Blevins's includes some general guidelines for word study (p. 239-40):
  • Introduce or reinforce the concept that words can be made up of several elements- this includes affixes, compound words and roots.
  • Be sure your instruction is explicit- Madeline Hunter rears up again. Direct instruction is the most effective and efficient way to deliver instruction. This is not the place for inquiry learning. Teach the elements of word analysis. Teach how to discover the meaning of the words. Teach how to use the word. Learning words may take a bright student only a couple of exposures, but some students with disabilities might need as many as 100 exposures to the word or root. Teach- review- review. For students with disabilities prioritize the word study to the most common and useful elements.
  • During instruction, rely more on concrete, known examples rather than abstract rules, principles or definitions.- Teach the relationship between the word's structure and the role in the sentence. Evaporation- includes -tion which means an act or process. Evaporation is the act or process of evaporating. See it. Highlight it. I worked with a teacher who assigned a vocabulary exercise of locating the vocabulary word in the text and define it. If it was a nomination, they were expected to be able to change the definition to the noun form of an act or process of whatever. If it had an -ly ending, they were supposed to know that it was a characteristic of whatever. The problem is that she never taught how the suffixes did this work. A great beginning if the rule had been taught and a resource, like an anchor chart or sheet of how suffixes change words, were available.
  • Alert students to the diversity of English words- English comes from many places- mostly Latin, Greek or Anglo-Saxon origins. Latin and Greek roots are combined to form larger words often found in social studies and science. There is overlap and some words are from other sources as well. English has more words than any other language.
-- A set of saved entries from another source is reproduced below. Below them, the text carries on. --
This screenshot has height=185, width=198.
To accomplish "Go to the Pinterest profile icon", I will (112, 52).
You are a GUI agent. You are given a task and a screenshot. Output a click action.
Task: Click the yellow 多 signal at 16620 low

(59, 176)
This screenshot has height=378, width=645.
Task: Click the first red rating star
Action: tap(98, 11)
This makes English very complicated to learn, but since about 60% of English is derived from Latin or Greek, it makes understanding high frequency roots important.
  • Be sure students are aware of the limitations of structural analysis- not all word parts are discrete roots- under is not a combination of in- and -der.  
  • Apply, apply, apply. They need to practice the activity repeatedly. This is not limited to any grade or subject. It needs to be done across the curriculum and over the entire spectrum of years.

Photosynthesis is a term introduced in elementary school, and reinforced and expanded upon in middle school and high school. Students can learn about the roots- photo means light, synthesis means putting together. These two roots can be used to understand many other words. From a word study standpoint activities like the one below can be completed by small groups to examine the concept. From a phonics standpoint, reading photo- as a unit becomes a method for reading other words with the root more quickly. It becomes like a sight word making the word, and others using the root, easier to read. Engaging in the activities in the boxes allows students to study the word- photosynthesis, but it also allows for learning about related words as well.

What does photo- mean?

What other words do you know with the root photo-? What does each word have to do with light?
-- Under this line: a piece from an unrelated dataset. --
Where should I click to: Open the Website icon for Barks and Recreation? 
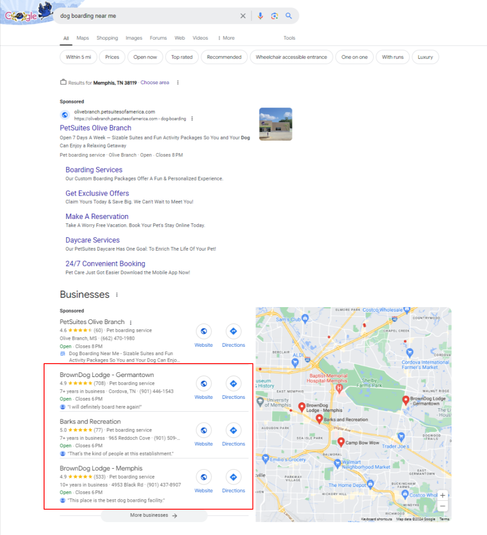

How does photosynthesis showcase the meaning of the root?
Describe the process of photosynthesis.

This represents a word study that could be continued as students learn words like photogenic, photon, and phototropism. Knowing that they all have to do with light means it is easier to learn their specific meaning, pronunciation and spelling.
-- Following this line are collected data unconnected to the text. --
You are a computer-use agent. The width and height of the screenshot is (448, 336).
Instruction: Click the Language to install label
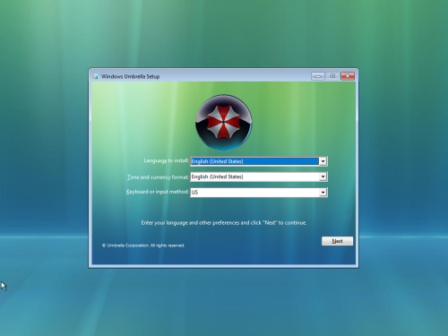click(x=166, y=160)
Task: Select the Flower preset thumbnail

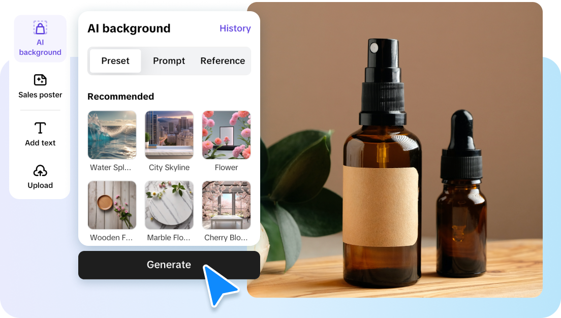Action: point(226,135)
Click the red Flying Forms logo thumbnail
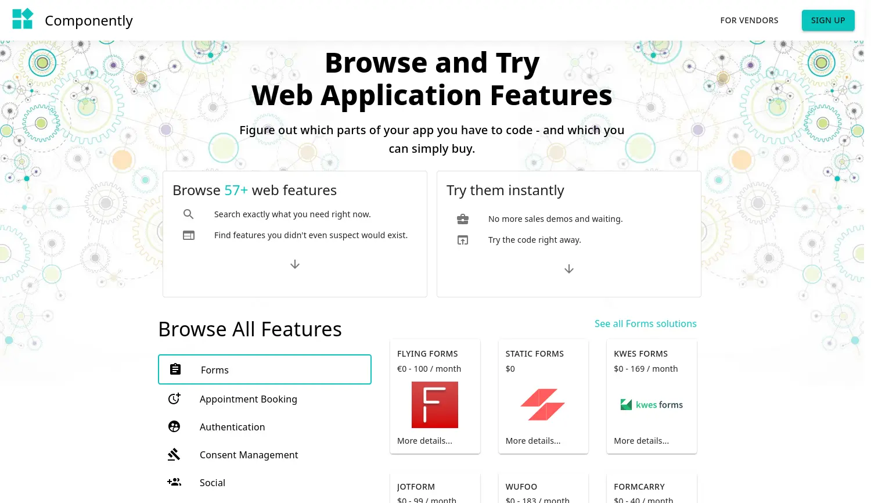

Throughout the section on word study children's books are suggested to demonstrate concepts. Secondary students can benefit from children's books if they are introduced carefully.  Blevins also includes worksheets to use almost as a graphic organizer to complete word studies.

This book is an amazing presentation on how to utilize phonics instruction at the intermediate level. Many of his guidelines are equally valid for older students with disabilities as well. I look forward to the rest of the book.